Material supplied START

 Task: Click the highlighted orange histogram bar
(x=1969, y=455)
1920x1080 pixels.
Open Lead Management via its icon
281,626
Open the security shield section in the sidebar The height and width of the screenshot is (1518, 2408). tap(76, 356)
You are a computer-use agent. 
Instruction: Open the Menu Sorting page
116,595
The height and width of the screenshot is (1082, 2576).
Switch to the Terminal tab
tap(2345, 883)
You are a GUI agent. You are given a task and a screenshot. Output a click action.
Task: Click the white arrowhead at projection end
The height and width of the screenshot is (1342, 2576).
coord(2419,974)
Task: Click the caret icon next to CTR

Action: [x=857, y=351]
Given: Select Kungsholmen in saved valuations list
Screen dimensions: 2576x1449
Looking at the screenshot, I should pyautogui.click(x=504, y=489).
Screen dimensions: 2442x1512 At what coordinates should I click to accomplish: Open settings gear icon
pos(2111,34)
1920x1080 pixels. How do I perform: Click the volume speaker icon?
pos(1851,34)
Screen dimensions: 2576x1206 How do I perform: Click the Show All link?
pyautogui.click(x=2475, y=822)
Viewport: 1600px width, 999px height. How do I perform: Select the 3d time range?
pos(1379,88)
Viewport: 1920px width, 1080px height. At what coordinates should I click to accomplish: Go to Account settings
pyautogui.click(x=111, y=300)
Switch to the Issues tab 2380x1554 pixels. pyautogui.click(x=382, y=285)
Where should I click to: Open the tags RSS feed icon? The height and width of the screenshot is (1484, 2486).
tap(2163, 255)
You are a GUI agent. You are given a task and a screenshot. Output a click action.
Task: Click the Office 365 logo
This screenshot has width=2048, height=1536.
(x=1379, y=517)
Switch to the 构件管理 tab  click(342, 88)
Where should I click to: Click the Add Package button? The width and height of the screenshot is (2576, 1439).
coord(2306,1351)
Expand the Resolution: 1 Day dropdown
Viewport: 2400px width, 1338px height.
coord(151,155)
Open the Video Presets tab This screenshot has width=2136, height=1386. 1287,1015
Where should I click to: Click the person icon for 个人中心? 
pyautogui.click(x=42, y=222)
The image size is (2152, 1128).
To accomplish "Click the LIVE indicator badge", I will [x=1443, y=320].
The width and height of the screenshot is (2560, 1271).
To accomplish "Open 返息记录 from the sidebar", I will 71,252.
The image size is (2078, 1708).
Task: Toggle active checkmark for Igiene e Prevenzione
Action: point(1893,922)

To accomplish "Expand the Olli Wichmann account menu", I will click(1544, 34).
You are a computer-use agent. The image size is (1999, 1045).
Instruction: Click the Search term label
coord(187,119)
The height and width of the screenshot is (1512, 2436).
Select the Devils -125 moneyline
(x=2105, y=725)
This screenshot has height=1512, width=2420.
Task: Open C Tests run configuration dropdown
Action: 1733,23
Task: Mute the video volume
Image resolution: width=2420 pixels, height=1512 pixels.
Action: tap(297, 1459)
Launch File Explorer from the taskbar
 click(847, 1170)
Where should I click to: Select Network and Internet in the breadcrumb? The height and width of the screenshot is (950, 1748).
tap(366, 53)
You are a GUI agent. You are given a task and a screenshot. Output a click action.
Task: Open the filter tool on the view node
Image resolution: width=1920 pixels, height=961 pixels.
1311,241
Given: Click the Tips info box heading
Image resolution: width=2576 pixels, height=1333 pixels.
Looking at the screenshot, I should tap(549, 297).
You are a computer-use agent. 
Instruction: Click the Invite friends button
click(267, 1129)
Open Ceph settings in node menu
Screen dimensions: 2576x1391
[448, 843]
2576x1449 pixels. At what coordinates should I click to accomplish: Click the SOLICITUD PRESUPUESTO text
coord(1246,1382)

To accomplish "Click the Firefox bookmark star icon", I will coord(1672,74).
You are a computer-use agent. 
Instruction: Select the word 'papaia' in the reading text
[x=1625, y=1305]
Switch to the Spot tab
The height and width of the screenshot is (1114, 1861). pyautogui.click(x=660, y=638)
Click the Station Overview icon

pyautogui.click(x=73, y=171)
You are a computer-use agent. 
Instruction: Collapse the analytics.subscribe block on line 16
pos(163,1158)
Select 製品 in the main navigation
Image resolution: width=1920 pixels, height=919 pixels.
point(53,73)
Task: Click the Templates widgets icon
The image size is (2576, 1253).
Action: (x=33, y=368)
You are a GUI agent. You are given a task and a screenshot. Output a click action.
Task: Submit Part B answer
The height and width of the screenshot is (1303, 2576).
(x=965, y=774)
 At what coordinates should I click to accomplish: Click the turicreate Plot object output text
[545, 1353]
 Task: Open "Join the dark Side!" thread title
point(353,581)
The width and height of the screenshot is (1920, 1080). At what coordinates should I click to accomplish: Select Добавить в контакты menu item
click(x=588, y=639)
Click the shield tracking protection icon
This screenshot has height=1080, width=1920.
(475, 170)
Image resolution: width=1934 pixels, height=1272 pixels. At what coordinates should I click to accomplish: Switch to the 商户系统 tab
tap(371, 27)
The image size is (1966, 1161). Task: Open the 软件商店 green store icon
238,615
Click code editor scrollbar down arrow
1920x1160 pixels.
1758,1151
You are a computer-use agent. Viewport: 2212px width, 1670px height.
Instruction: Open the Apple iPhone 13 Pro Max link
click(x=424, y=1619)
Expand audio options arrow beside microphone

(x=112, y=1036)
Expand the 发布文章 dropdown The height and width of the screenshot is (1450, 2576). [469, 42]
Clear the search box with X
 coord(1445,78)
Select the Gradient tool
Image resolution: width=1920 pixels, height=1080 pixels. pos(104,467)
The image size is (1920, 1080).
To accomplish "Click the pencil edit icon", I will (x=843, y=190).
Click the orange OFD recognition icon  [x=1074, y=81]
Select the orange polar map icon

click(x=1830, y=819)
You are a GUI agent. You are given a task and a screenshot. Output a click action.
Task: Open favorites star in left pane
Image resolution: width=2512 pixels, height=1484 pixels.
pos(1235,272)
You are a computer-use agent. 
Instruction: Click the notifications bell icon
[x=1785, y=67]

Material supplied END

### Brief
Retype the entire listing word for word.

### Exercise solution
 Task: Click the highlighted orange histogram bar
(x=1969, y=455)
1920x1080 pixels.
Open Lead Management via its icon
281,626
Open the security shield section in the sidebar The height and width of the screenshot is (1518, 2408). tap(76, 356)
You are a computer-use agent. 
Instruction: Open the Menu Sorting page
116,595
The height and width of the screenshot is (1082, 2576).
Switch to the Terminal tab
tap(2345, 883)
You are a GUI agent. You are given a task and a screenshot. Output a click action.
Task: Click the white arrowhead at projection end
The height and width of the screenshot is (1342, 2576).
coord(2419,974)
Task: Click the caret icon next to CTR

Action: [x=857, y=351]
Given: Select Kungsholmen in saved valuations list
Screen dimensions: 2576x1449
Looking at the screenshot, I should pyautogui.click(x=504, y=489).
Screen dimensions: 2442x1512 At what coordinates should I click to accomplish: Open settings gear icon
pos(2111,34)
1920x1080 pixels. How do I perform: Click the volume speaker icon?
pos(1851,34)
Screen dimensions: 2576x1206 How do I perform: Click the Show All link?
pyautogui.click(x=2475, y=822)
Viewport: 1600px width, 999px height. How do I perform: Select the 3d time range?
pos(1379,88)
Viewport: 1920px width, 1080px height. At what coordinates should I click to accomplish: Go to Account settings
pyautogui.click(x=111, y=300)
Switch to the Issues tab 2380x1554 pixels. pyautogui.click(x=382, y=285)
Where should I click to: Open the tags RSS feed icon? The height and width of the screenshot is (1484, 2486).
tap(2163, 255)
You are a GUI agent. You are given a task and a screenshot. Output a click action.
Task: Click the Office 365 logo
This screenshot has width=2048, height=1536.
(x=1379, y=517)
Switch to the 构件管理 tab  click(342, 88)
Where should I click to: Click the Add Package button? The width and height of the screenshot is (2576, 1439).
coord(2306,1351)
Expand the Resolution: 1 Day dropdown
Viewport: 2400px width, 1338px height.
coord(151,155)
Open the Video Presets tab This screenshot has width=2136, height=1386. 1287,1015
Where should I click to: Click the person icon for 个人中心? 
pyautogui.click(x=42, y=222)
The image size is (2152, 1128).
To accomplish "Click the LIVE indicator badge", I will [x=1443, y=320].
The width and height of the screenshot is (2560, 1271).
To accomplish "Open 返息记录 from the sidebar", I will 71,252.
The image size is (2078, 1708).
Task: Toggle active checkmark for Igiene e Prevenzione
Action: point(1893,922)

To accomplish "Expand the Olli Wichmann account menu", I will click(1544, 34).
You are a computer-use agent. The image size is (1999, 1045).
Instruction: Click the Search term label
coord(187,119)
The height and width of the screenshot is (1512, 2436).
Select the Devils -125 moneyline
(x=2105, y=725)
This screenshot has height=1512, width=2420.
Task: Open C Tests run configuration dropdown
Action: 1733,23
Task: Mute the video volume
Image resolution: width=2420 pixels, height=1512 pixels.
Action: tap(297, 1459)
Launch File Explorer from the taskbar
 click(847, 1170)
Where should I click to: Select Network and Internet in the breadcrumb? The height and width of the screenshot is (950, 1748).
tap(366, 53)
You are a GUI agent. You are given a task and a screenshot. Output a click action.
Task: Open the filter tool on the view node
Image resolution: width=1920 pixels, height=961 pixels.
1311,241
Given: Click the Tips info box heading
Image resolution: width=2576 pixels, height=1333 pixels.
Looking at the screenshot, I should tap(549, 297).
You are a computer-use agent. 
Instruction: Click the Invite friends button
click(267, 1129)
Open Ceph settings in node menu
Screen dimensions: 2576x1391
[448, 843]
2576x1449 pixels. At what coordinates should I click to accomplish: Click the SOLICITUD PRESUPUESTO text
coord(1246,1382)

To accomplish "Click the Firefox bookmark star icon", I will coord(1672,74).
You are a computer-use agent. 
Instruction: Select the word 'papaia' in the reading text
[x=1625, y=1305]
Switch to the Spot tab
The height and width of the screenshot is (1114, 1861). pyautogui.click(x=660, y=638)
Click the Station Overview icon

pyautogui.click(x=73, y=171)
You are a computer-use agent. 
Instruction: Collapse the analytics.subscribe block on line 16
pos(163,1158)
Select 製品 in the main navigation
Image resolution: width=1920 pixels, height=919 pixels.
point(53,73)
Task: Click the Templates widgets icon
The image size is (2576, 1253).
Action: (x=33, y=368)
You are a GUI agent. You are given a task and a screenshot. Output a click action.
Task: Submit Part B answer
The height and width of the screenshot is (1303, 2576).
(x=965, y=774)
 At what coordinates should I click to accomplish: Click the turicreate Plot object output text
[545, 1353]
 Task: Open "Join the dark Side!" thread title
point(353,581)
The width and height of the screenshot is (1920, 1080). At what coordinates should I click to accomplish: Select Добавить в контакты menu item
click(x=588, y=639)
Click the shield tracking protection icon
This screenshot has height=1080, width=1920.
(475, 170)
Image resolution: width=1934 pixels, height=1272 pixels. At what coordinates should I click to accomplish: Switch to the 商户系统 tab
tap(371, 27)
The image size is (1966, 1161). Task: Open the 软件商店 green store icon
238,615
Click code editor scrollbar down arrow
1920x1160 pixels.
1758,1151
You are a computer-use agent. Viewport: 2212px width, 1670px height.
Instruction: Open the Apple iPhone 13 Pro Max link
click(x=424, y=1619)
Expand audio options arrow beside microphone

(x=112, y=1036)
Expand the 发布文章 dropdown The height and width of the screenshot is (1450, 2576). [469, 42]
Clear the search box with X
 coord(1445,78)
Select the Gradient tool
Image resolution: width=1920 pixels, height=1080 pixels. pos(104,467)
The image size is (1920, 1080).
To accomplish "Click the pencil edit icon", I will (x=843, y=190).
Click the orange OFD recognition icon  [x=1074, y=81]
Select the orange polar map icon

click(x=1830, y=819)
You are a GUI agent. You are given a task and a screenshot. Output a click action.
Task: Open favorites star in left pane
Image resolution: width=2512 pixels, height=1484 pixels.
pos(1235,272)
You are a computer-use agent. 
Instruction: Click the notifications bell icon
[x=1785, y=67]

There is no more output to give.